# [WRITTEN TASK]
Rewrite the lines below, changing every occurrence of "settler" to "colonist" and leaving everything else as it is.

# [PROVIDED DATA]
::::::::
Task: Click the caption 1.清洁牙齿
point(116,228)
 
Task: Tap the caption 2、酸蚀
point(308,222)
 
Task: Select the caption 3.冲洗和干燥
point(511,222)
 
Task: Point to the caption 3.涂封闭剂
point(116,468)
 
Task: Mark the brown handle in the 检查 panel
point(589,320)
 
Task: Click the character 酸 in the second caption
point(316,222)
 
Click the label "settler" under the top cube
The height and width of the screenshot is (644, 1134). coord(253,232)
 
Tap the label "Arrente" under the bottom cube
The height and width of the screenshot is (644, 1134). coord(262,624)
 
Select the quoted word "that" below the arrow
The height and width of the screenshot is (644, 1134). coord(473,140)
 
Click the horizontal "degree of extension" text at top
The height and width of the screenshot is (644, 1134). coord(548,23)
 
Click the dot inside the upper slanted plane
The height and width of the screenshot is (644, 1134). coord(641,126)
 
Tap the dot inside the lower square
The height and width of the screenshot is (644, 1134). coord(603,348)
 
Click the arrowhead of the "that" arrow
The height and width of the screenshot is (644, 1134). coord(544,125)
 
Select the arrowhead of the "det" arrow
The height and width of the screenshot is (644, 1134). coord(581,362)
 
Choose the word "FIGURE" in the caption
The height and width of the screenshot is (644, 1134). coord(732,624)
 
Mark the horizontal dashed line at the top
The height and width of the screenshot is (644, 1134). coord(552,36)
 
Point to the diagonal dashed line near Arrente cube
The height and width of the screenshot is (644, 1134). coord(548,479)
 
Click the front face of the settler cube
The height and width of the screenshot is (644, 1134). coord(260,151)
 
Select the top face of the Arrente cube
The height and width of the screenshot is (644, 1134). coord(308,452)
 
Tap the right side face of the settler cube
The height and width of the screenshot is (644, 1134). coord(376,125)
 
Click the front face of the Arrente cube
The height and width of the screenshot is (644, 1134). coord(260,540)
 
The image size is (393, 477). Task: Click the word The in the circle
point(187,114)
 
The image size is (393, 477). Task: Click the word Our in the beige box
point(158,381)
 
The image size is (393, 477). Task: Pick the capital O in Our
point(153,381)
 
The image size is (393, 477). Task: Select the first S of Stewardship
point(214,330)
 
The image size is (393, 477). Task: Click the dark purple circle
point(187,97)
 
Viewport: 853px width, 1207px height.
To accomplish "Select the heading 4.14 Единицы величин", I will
::::::::
# [COMPLETED EXERCISE]
Task: Click the caption 1.清洁牙齿
point(116,228)
 
Task: Tap the caption 2、酸蚀
point(308,222)
 
Task: Select the caption 3.冲洗和干燥
point(511,222)
 
Task: Point to the caption 3.涂封闭剂
point(116,468)
 
Task: Mark the brown handle in the 检查 panel
point(589,320)
 
Task: Click the character 酸 in the second caption
point(316,222)
 
Click the label "colonist" under the top cube
The height and width of the screenshot is (644, 1134). coord(253,232)
 
Tap the label "Arrente" under the bottom cube
The height and width of the screenshot is (644, 1134). coord(262,624)
 
Select the quoted word "that" below the arrow
The height and width of the screenshot is (644, 1134). coord(473,140)
 
Click the horizontal "degree of extension" text at top
The height and width of the screenshot is (644, 1134). coord(548,23)
 
Click the dot inside the upper slanted plane
The height and width of the screenshot is (644, 1134). coord(641,126)
 
Tap the dot inside the lower square
The height and width of the screenshot is (644, 1134). coord(603,348)
 
Click the arrowhead of the "that" arrow
The height and width of the screenshot is (644, 1134). coord(544,125)
 
Select the arrowhead of the "det" arrow
The height and width of the screenshot is (644, 1134). coord(581,362)
 
Choose the word "FIGURE" in the caption
The height and width of the screenshot is (644, 1134). coord(732,624)
 
Mark the horizontal dashed line at the top
The height and width of the screenshot is (644, 1134). coord(552,36)
 
Point to the diagonal dashed line near Arrente cube
The height and width of the screenshot is (644, 1134). coord(548,479)
 
Click the front face of the colonist cube
The height and width of the screenshot is (644, 1134). coord(260,151)
 
Select the top face of the Arrente cube
The height and width of the screenshot is (644, 1134). coord(308,452)
 
Tap the right side face of the colonist cube
The height and width of the screenshot is (644, 1134). coord(376,125)
 
Click the front face of the Arrente cube
The height and width of the screenshot is (644, 1134). coord(260,540)
 
The image size is (393, 477). Task: Click the word The in the circle
point(187,114)
 
The image size is (393, 477). Task: Click the word Our in the beige box
point(158,381)
 
The image size is (393, 477). Task: Pick the capital O in Our
point(153,381)
 
The image size is (393, 477). Task: Select the first S of Stewardship
point(214,330)
 
The image size is (393, 477). Task: Click the dark purple circle
point(187,97)
 
Viewport: 853px width, 1207px height.
To accomplish "Select the heading 4.14 Единицы величин", I will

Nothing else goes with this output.